> [MATERIAL FOR THE TASK]
---
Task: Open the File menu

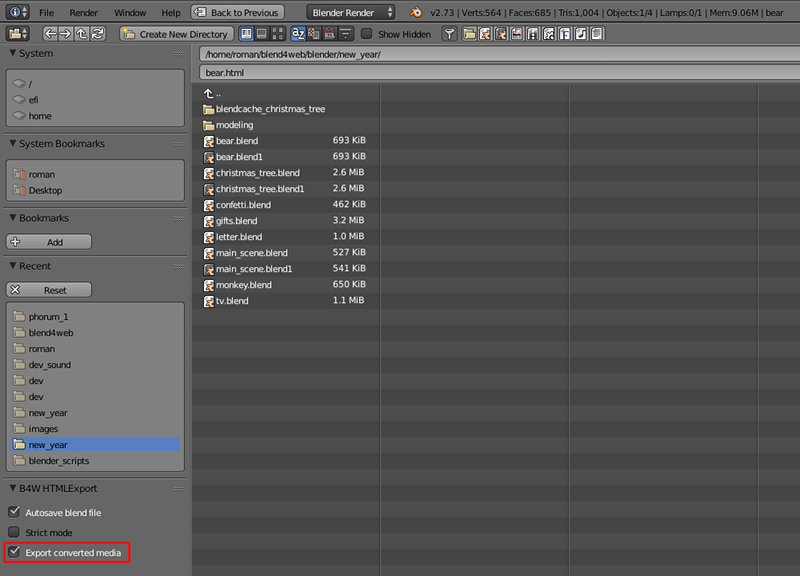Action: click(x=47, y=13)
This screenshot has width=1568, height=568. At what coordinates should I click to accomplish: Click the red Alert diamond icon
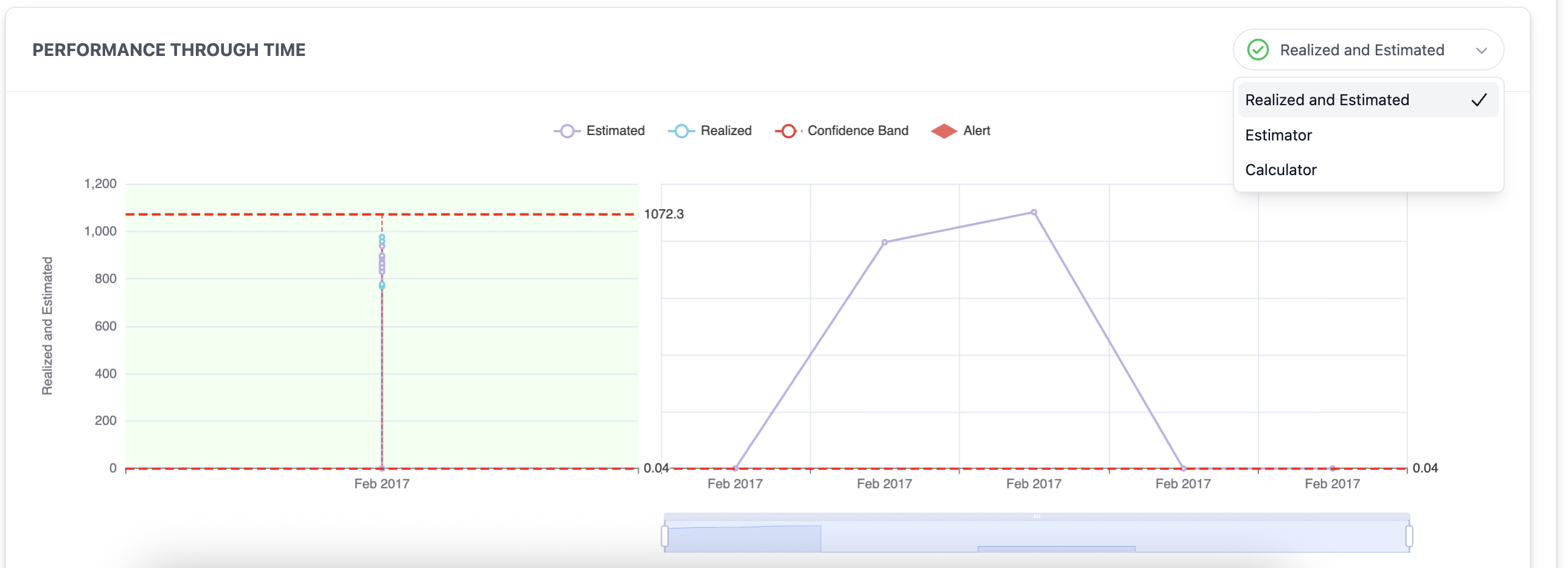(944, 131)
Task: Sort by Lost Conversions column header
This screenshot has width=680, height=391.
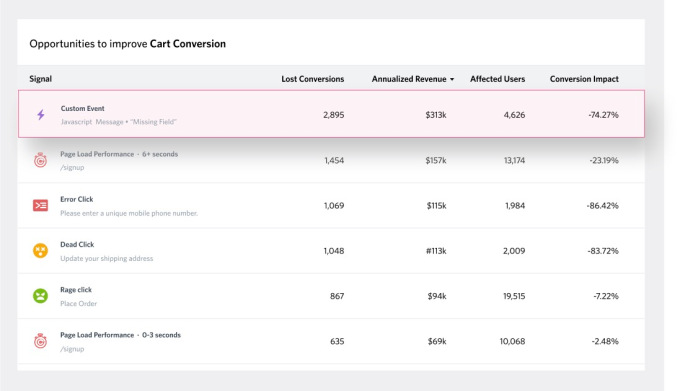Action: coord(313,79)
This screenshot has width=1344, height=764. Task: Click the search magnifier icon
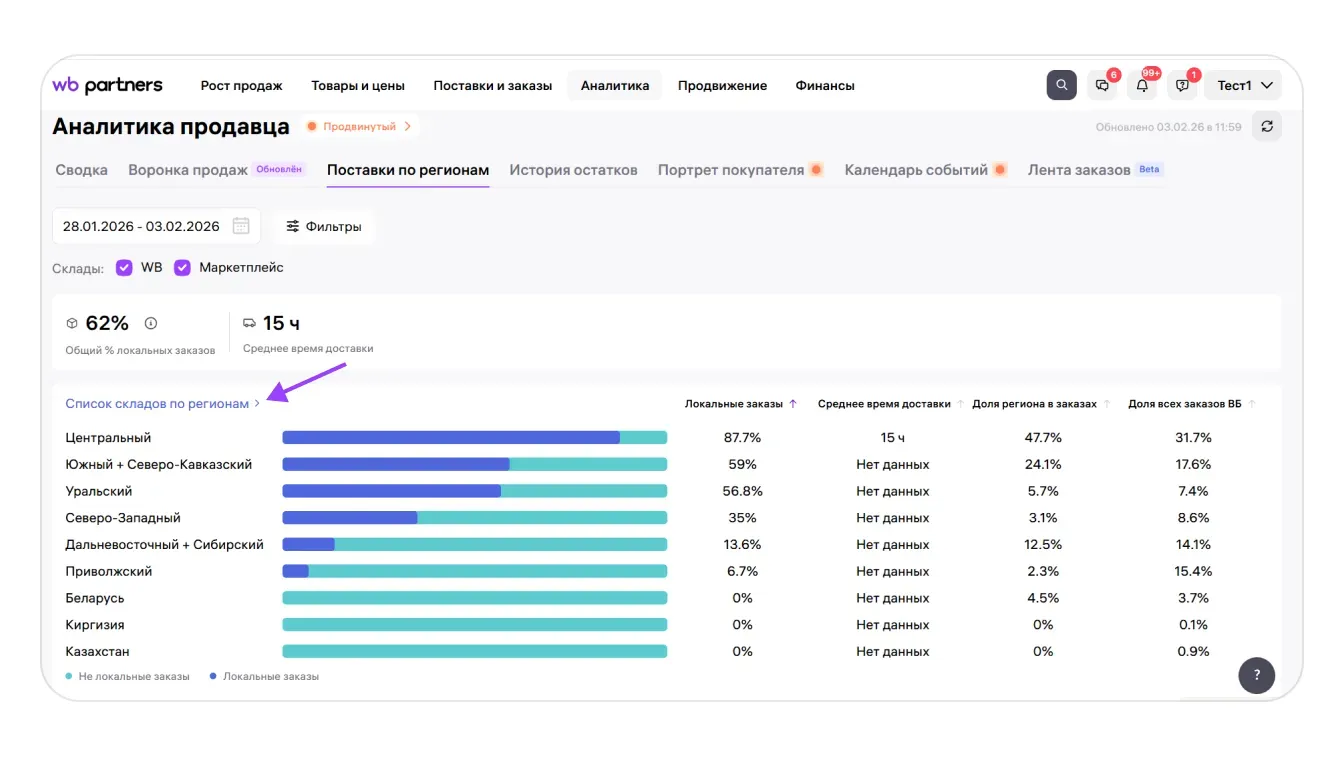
---
Please turn the lines of all the records above into a numbered list, leaving out blank lines and pictures.

1. Task: Open the File menu
2. Action: click(x=47, y=13)
3. This screenshot has width=1568, height=568. At what coordinates should I click to accomplish: Click the red Alert diamond icon
4. (944, 131)
5. Task: Sort by Lost Conversions column header
6. This screenshot has width=680, height=391.
7. Action: coord(313,79)
8. This screenshot has width=1344, height=764. Task: Click the search magnifier icon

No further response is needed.